| Task list |
a - Turn the paragraph of the club history that begins "The club was founded in 2006" into a short bulleted list that keeps its main facts.
b - From the club history, pull out everything from "Loyola Agila FC" down to "finishing 4th overall.", word for word.
c - Write what comes next in the club history, picking up right after its final sentence.

| Text provided |

== == ==

Loyola Football Club is a Filipino association football club based in Metro Manila. The club has won one UFL Cup and one PFF National Men's Club Championship.

Founded as Loyola Agila Football Club in 2006, the club changed its name to Loyola Meralco Sparks in 2011 after it was acquired by Meralco and the MVP Sports Foundation, both owned by multimillionaire Manny V. Pangilinan. The club was a founding member of the United Football League (UFL)—the de facto top-level league of Philippine football back then. They played in the UFL throughout its existence from 2010 to 2016. In 2017, the club changed its name to FC Meralco Manila upon joining the Philippines Football League (PFL), the official top flight of Philippine football. Rizal Memorial Stadium then became the club's home ground. In the 2017 PFL, the club finished at the top of the league table but ended up in third place after the playoffs. In January 2018, the club ceased its participation in the PFL due to the lack of investors. The club was then renamed Loyola Football Club, though only their youth teams and academy remain operational.

History

Loyola Agila FC (2006–2011)
The club was founded in 2006 as Loyola Agila Football Club by former student footballers of Ateneo de Manila University. The team is named after St. Ignatius of Loyola, the university's patron saint, while Agila is Tagalog for "eagle" (the university's sports teams are called the Ateneo Blue Eagles).

2008 season
Since its foundation, Loyola Agila has been actively participating in local semi-professional club tournaments; the most notable is the Lotto Titans Football Cup.

2009 season
The tournament was later changed to the Republic Cup, expanding the tournament to seven clubs from the previous five. In their opening matches, Loyola Agila defeated Titans FC 2–0, while their match against Superfriends FC ended in a 0–0 draw. Loyola Agila ended the tournament with a 3–2–2 record, finishing 4th overall.

2010 season
Loyola was one of the teams that joined the first season of the UFL which they finished in fourth place. The team was then sponsored by ATR Kim-Eng by the 2011 season, which they finished 5th place under their team captain Patrick Ozaeta.

Loyola finished as runners-up in the 2010 Rexona-Republic Cup after losing 4–1 to Caliraya FC in the final.

Loyola Meralco Sparks FC (2011–2016)

2011 season
Straight from the 2011 National Club Championships, the brothers Phil and James Younghusband led the new signed players of the Sparks in early September 2011, along with brothers Darren, Matthew and Mark Hartmann. The team was eventually taken over by Meralco and the MVP Sports Foundation which is owned by Manuel V. Pangilinan.

== == ==

| Material |
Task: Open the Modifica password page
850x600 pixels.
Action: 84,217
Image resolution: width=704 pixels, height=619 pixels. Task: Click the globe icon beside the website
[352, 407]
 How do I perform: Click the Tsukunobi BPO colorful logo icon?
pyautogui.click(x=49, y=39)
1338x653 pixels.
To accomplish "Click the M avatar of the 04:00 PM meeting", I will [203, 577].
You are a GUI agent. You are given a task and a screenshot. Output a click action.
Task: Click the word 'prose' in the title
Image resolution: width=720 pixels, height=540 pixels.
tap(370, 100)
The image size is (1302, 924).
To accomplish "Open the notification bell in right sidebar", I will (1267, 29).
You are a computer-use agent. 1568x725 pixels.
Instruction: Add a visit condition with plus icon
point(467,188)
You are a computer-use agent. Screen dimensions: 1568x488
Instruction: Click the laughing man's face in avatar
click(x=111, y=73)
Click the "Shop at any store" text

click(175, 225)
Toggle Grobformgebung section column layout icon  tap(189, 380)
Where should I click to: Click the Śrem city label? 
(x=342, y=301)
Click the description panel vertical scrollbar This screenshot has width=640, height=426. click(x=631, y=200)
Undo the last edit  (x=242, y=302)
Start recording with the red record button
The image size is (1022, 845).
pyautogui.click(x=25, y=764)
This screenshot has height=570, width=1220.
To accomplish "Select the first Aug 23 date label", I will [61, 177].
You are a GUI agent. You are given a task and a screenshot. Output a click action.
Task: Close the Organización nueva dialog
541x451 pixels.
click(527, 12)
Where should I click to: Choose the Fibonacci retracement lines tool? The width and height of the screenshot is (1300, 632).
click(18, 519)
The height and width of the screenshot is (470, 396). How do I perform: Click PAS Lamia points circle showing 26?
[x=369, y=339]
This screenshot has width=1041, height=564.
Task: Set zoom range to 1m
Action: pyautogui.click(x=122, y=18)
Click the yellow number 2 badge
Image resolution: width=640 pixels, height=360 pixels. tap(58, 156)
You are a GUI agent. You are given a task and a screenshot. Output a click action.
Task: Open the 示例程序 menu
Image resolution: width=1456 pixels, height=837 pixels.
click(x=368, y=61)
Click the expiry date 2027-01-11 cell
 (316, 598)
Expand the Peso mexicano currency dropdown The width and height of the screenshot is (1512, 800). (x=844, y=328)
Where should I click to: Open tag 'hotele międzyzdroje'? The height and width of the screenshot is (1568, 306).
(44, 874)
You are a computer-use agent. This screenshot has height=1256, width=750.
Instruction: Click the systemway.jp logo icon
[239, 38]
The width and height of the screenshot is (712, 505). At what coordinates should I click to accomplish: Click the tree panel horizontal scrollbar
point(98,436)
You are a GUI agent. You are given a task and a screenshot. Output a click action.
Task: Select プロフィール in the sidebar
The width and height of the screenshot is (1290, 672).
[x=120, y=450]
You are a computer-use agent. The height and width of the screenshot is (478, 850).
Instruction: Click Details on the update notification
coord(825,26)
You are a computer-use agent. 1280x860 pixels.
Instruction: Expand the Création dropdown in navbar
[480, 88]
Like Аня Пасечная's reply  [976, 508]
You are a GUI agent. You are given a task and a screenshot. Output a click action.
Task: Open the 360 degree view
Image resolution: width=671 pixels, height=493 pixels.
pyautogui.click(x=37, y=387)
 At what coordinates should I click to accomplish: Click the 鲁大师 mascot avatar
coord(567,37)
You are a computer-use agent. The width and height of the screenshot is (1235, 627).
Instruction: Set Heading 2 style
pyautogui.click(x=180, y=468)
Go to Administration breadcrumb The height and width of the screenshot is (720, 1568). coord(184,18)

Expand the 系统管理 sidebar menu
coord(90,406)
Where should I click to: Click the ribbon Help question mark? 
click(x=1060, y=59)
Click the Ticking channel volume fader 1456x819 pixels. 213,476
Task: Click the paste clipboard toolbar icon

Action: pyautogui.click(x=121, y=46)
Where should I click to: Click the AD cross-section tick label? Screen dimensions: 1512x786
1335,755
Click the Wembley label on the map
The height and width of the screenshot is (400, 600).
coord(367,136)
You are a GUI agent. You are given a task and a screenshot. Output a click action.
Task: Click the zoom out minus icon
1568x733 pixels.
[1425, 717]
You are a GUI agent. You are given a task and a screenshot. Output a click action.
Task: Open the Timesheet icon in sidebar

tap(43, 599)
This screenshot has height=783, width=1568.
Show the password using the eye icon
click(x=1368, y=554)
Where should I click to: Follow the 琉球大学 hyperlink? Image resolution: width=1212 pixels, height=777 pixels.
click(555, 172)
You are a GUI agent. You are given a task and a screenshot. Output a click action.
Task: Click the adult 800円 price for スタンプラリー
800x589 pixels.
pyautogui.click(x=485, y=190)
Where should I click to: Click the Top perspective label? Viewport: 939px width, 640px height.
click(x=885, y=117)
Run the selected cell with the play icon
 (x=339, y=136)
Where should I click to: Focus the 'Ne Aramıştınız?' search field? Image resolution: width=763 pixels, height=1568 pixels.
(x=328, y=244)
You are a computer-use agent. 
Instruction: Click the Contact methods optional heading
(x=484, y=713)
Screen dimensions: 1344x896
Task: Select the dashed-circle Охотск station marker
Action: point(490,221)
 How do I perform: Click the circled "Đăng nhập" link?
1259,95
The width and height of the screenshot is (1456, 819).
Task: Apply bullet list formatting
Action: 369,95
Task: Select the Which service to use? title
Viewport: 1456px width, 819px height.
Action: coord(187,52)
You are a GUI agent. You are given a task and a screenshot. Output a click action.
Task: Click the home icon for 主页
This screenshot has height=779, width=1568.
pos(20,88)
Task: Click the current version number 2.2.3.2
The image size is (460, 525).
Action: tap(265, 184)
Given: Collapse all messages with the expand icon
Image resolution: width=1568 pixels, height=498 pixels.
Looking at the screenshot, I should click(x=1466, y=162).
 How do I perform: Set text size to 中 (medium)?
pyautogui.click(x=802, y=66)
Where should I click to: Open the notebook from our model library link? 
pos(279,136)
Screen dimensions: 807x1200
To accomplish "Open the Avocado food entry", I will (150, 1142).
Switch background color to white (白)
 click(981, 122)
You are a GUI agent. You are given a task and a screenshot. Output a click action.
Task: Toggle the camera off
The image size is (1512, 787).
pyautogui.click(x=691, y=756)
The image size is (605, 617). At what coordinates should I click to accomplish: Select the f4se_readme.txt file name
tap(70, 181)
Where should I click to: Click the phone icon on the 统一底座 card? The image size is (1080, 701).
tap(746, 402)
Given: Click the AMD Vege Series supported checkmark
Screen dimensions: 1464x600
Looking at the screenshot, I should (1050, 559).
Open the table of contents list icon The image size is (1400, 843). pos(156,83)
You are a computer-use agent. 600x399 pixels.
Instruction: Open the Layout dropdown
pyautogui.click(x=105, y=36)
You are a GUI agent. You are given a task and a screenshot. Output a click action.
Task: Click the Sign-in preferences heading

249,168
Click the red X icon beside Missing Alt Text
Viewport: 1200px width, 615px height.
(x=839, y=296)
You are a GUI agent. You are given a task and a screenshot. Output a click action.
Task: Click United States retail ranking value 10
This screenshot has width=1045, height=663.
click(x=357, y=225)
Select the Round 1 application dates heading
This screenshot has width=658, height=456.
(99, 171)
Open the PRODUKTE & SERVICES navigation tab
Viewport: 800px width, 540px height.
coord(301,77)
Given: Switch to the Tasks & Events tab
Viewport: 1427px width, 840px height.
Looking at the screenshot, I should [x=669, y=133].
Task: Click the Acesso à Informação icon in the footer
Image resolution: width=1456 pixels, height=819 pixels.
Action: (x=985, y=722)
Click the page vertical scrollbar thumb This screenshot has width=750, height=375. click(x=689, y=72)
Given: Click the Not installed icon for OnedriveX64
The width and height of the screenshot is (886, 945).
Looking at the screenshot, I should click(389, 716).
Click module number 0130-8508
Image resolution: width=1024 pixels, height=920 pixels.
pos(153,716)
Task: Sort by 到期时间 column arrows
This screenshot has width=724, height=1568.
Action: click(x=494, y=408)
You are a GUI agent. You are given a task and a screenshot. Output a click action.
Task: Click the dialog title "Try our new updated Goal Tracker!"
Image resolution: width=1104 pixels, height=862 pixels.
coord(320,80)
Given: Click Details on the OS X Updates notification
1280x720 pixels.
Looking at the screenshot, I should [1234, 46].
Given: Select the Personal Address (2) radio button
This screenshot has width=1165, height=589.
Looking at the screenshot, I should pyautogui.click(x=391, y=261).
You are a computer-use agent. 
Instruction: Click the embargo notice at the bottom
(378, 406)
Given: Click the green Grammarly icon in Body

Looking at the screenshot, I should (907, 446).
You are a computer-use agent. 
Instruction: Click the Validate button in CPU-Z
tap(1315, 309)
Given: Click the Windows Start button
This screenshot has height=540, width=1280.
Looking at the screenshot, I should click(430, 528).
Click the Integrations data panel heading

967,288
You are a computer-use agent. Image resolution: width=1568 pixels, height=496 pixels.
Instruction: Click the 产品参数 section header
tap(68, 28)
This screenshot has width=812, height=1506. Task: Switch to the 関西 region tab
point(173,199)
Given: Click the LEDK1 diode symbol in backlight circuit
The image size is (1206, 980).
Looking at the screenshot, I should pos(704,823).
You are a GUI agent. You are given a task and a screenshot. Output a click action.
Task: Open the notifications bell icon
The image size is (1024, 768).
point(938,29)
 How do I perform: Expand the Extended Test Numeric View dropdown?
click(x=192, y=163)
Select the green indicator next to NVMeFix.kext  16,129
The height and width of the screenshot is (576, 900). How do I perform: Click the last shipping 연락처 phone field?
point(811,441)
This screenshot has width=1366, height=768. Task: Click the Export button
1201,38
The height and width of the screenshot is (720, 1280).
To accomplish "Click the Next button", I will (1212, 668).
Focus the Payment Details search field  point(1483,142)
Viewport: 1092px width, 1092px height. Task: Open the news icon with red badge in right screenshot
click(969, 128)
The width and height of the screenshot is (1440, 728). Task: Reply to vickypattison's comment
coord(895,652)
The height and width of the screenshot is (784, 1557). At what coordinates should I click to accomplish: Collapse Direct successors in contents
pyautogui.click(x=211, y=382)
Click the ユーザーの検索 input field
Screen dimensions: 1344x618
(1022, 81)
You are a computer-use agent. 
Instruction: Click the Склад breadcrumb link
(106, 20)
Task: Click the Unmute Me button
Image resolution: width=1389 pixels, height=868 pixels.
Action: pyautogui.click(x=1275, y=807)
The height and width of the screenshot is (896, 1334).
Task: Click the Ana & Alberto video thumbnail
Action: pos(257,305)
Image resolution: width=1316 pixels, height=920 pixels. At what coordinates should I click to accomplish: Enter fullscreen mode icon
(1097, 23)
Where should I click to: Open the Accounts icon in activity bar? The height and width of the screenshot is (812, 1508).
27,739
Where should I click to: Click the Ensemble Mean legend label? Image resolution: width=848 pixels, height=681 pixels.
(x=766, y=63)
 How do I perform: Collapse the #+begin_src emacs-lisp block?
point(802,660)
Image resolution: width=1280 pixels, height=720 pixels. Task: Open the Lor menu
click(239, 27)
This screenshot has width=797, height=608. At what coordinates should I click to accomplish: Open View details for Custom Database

== == ==

| Written responses |
a -
- Founded in 2006 as Loyola Agila Football Club by former student footballers of Ateneo de Manila University.
- Named after St. Ignatius of Loyola, the university's patron saint.
- "Agila" is Tagalog for "eagle," since the university's sports teams are called the Ateneo Blue Eagles.

b -
Loyola Agila FC (2006–2011)
The club was founded in 2006 as Loyola Agila Football Club by former student footballers of Ateneo de Manila University. The team is named after St. Ignatius of Loyola, the university's patron saint, while Agila is Tagalog for "eagle" (the university's sports teams are called the Ateneo Blue Eagles).

2008 season
Since its foundation, Loyola Agila has been actively participating in local semi-professional club tournaments; the most notable is the Lotto Titans Football Cup.

2009 season
The tournament was later changed to the Republic Cup, expanding the tournament to seven clubs from the previous five. In their opening matches, Loyola Agila defeated Titans FC 2–0, while their match against Superfriends FC ended in a 0–0 draw. Loyola Agila ended the tournament with a 3–2–2 record, finishing 4th overall.

c -
The Loyola Sparks had a successful campaign in the 2011 UFL Cup, but eventually lost to the Philippine Air Force 2–0 in the finals.

2012 season
The Sparks started their 2012 United Football League campaign on a high note, topping all clubs at the end of the first round of competition. However, the club ended its league run in third place after a 1-all draw against eventual league champions Global FC.

After securing first place in the first round, the club was invited to play in the 2012 Singapore Cup. In the preliminary round on 18 May 2012, they played Geylang United FC, where they won 2–1 in added extra time, advancing them to the two-legged quarter-finals. They faced Burmese club Kanbawza in early July wherein they defeated them 5–3 on aggregate after a 3–1 win and a 2–2 draw in both legs. They faced Tampines Rovers FC in a two-legged semi-finals and lost 5–0 on aggregate. They lost the third-place match 4–0 to Gombak United.

The club also participated in the 2012 UFL Cup between September 15 to December 17, 2012. The club topped Group C, with Pachanga coming in a close second, to advance to the semi-finals of the cup. However, the team was eventually defeated by Global ending their run.

2013 season

In the 2013 season, the club qualified for the 2013 PFF National Men's Club Championship alongside other UFL clubs. The club played against Flame United FC in the knock-out stage. However, they were eliminated by fellow Division 1 UFL side Kaya in the quarterfinals. They've played with Harimau Muda B in the 2013 Singapore Cup opening match which ended in favor of the club. However, they only reach the quarterfinal round when they bowed out to Tanjong Pagar United in a 5–4 aggregate.

After the elimination at the Singapore Cup, the team marked their fifth appearance at the 2013 UFL Cup. They started their campaign at the group stages by beating Dolphins United in double digits. They also faced Navy with a huge 9–0 victory.

Last 30 October 2013, Loyola set a record with the most goals scored in the United Football League, they faced Blue Guards at the Emperador Stadium. Meralco defeated them by a margin of 33 points. It is regarded as the most lopsided win in the history of the United Football League (UFL) since it began a semi-professional league in 2009. Because of that Phil Younghusband currently leads the top scorer of the cup at 18 goals and the team advances to the knockout stages of the tournament.

2014 season
During the 2014 season, Loyola hired former Philippines national team head coach Simon McMenemy as the club's new head coach, replacing Vincent Santos. The sparks ended their 2014 season as runners-up in the 2014 United Football League, finishing 13 points behind eventual champions Global and 3 points ahead Kaya.

2015 season
In February 2015, Loyola won their first national title after beating Global 2–0 in the 2014–15 PFF National Men's Club Championship final.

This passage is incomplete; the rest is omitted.